When I have adolescent patients with attention-deficit hyperactivity disorder (ADHD) who express interest in driving, I share with them what we know about increased risk of driving impairments due to ADHD symptoms. What's difficult is talking with them about their crash risk because I don't know how to estimate it based on their specific set of symptoms. Up to this point, there haven't been good measures to distinguish low and high risk drivers with ADHD, either at a group level or at an individual level. Although I can share with them the fact that treatment with stimulant medications is likely to help, we also really don't know that much about exactly how helpful they are. This can be a challenging conversation because teens may feel less willing to take their medications to begin with.
Given these challenges, I'm excited to be part of a team, led by Yi-Ching Lee, PhD, whose overall aim is to create a machine-learning based monitoring intervention to help manage ADHD symptoms while driving. We recently published an initial paper describing an experimental protocol for using a driving simulator and other assessment tools that allows us to compare driving behaviors before and after consumption of stimulant medications for ADHD, as well as compare driving behaviors between participants with and without ADHD. When designing this protocol, we carried several questions in mind, including:
- How do we effectively recruit young adults with ADHD from the community?
- How can we safely assess driving simulator performance on and off stimulant medications?
Recruiting Young Adults With and Without ADHD
We found that the main site for the study, the campus of George Mason University, was helpful with its easy access to young adults. For recruitment, we utilized a combination of flyers (across the campus, at the university counseling centers, coffee shops, and bus stops), emails (using listservs of undergraduate students, and of the university's disability services office), and word-of-mouth referrals from students and colleagues (who were themselves on campus). Time of year also had some impact; recruitment during the summer months found students who had more flexibility with time, but more students and young adults were active on campus during the start of the school year in the fall. From March to November 2017, we recruited 21 participants with ADHD and 17 participants without ADHD.

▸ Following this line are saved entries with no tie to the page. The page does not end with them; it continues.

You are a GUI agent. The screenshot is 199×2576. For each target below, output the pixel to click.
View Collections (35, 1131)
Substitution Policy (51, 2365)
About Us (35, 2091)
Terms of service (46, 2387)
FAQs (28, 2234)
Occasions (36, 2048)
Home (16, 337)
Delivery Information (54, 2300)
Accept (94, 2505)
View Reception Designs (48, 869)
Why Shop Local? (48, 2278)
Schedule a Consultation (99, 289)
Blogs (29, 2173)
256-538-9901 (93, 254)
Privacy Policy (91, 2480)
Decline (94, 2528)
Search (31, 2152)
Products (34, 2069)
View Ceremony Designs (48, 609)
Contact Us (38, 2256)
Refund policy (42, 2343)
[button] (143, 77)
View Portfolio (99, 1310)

We knew that the best way to minimize confounding factors when assessing the impact of medication was to evaluate driving in the same person on and off their medication. However, how could we safely alter a person's medication regimen for the study protocol, especially since medication can have an impact on behaviors and safety? Since stimulant medications can generally be given at slightly different times of the day without significant ill effect, we gave participants the option to participate in one of two ways::
- Over 2 days:
- Day 1: Participant completes driving simulator portion before consumption of medication, and then consumes medication soon afterward. The participant then completes the driving simulator portion again 1 hour after consuming the medication.
- Day 2: Participant completes driving simulator portion 1 hour after consumption of medication.

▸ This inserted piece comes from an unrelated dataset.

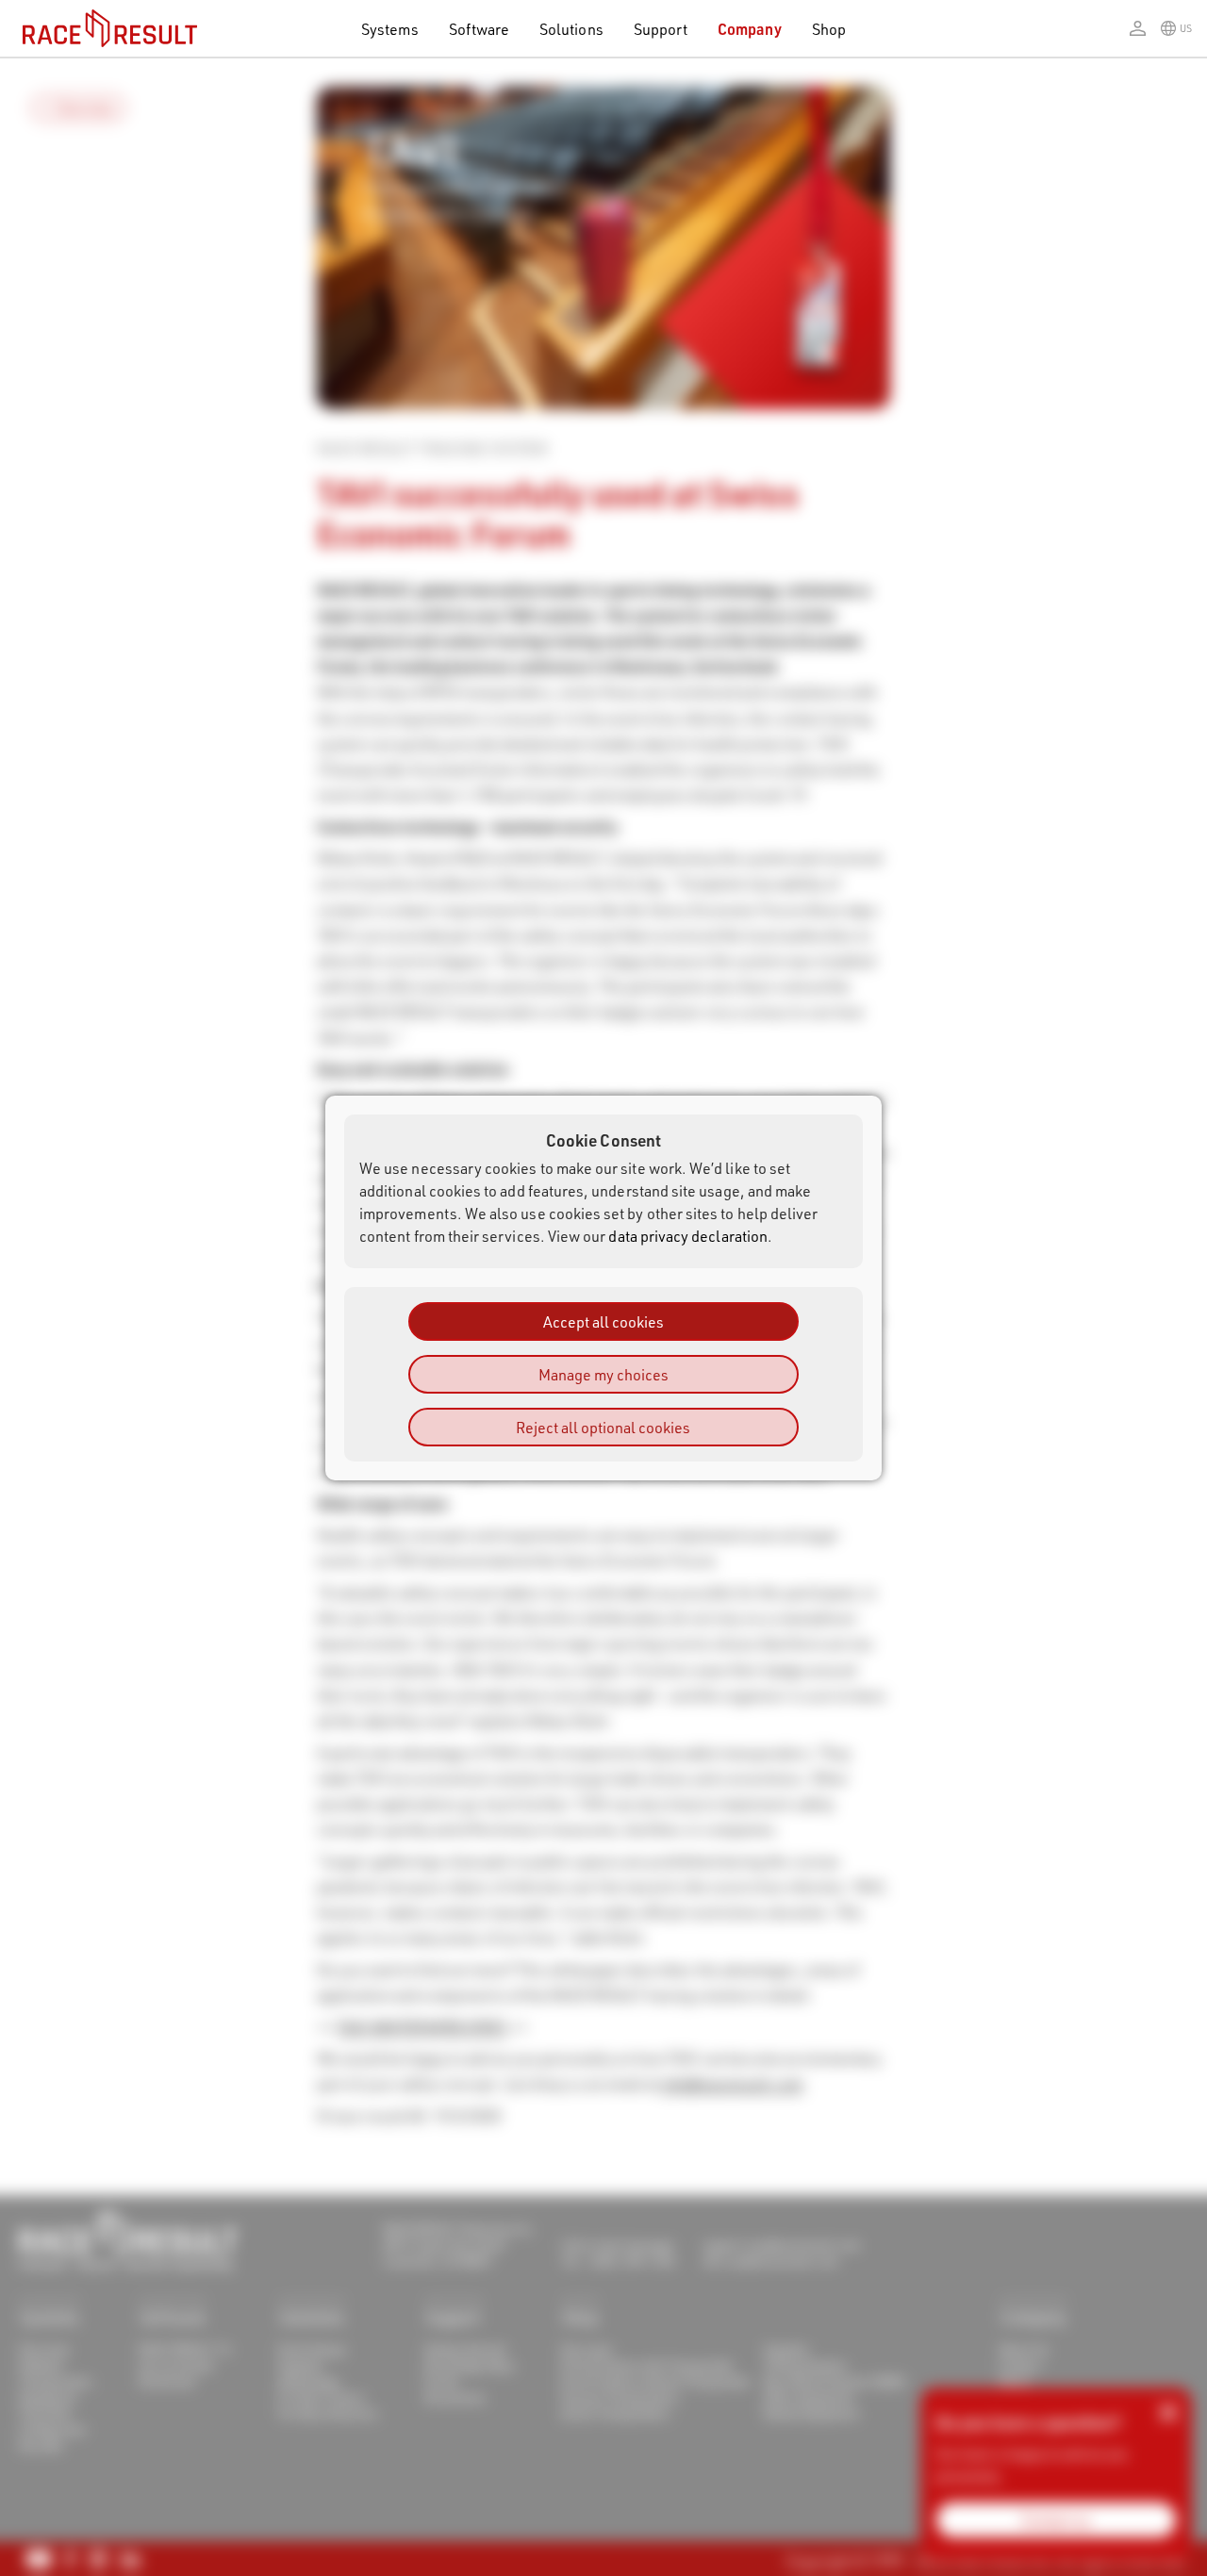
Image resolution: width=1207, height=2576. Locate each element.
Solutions (571, 29)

On study days, medications were consumed on site under supervision, to ensure medications were consumed as expected. We also required a friend or family member to drive the study participant to and from the study site to prevent any change in real-world driving behavior due to change in timing of medication dosage. Finally, we utilized a two-step confirmation process for the medications (checking medications against a list of FDA approved stimulant medications for ADHD, and confirmation by a study pediatrician) to ensure that the medications consumed were in fact stimulant medications and also so that any variation in dosage or frequency could be documented.

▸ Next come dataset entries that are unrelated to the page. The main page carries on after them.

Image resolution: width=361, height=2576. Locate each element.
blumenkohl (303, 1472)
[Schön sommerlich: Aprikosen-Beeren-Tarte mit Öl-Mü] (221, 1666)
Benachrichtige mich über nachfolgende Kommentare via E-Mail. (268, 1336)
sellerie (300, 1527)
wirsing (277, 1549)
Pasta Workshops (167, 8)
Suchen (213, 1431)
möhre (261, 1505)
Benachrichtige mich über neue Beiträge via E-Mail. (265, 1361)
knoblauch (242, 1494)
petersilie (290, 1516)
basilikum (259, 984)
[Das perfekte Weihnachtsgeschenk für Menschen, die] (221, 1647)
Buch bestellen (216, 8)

This paper reported only on recruitment outcome and characteristics of participants. Analyses of speed and other vehicle control variables will be reported in later papers. Our finding that ADHD and non-ADHD participants were demographically and psychosocially similar, but had different clinical characteristics (as expected), reflects the study's ability to effectively recruit and enroll participants and confirm medication status. I look forward to sharing our next results in a future post!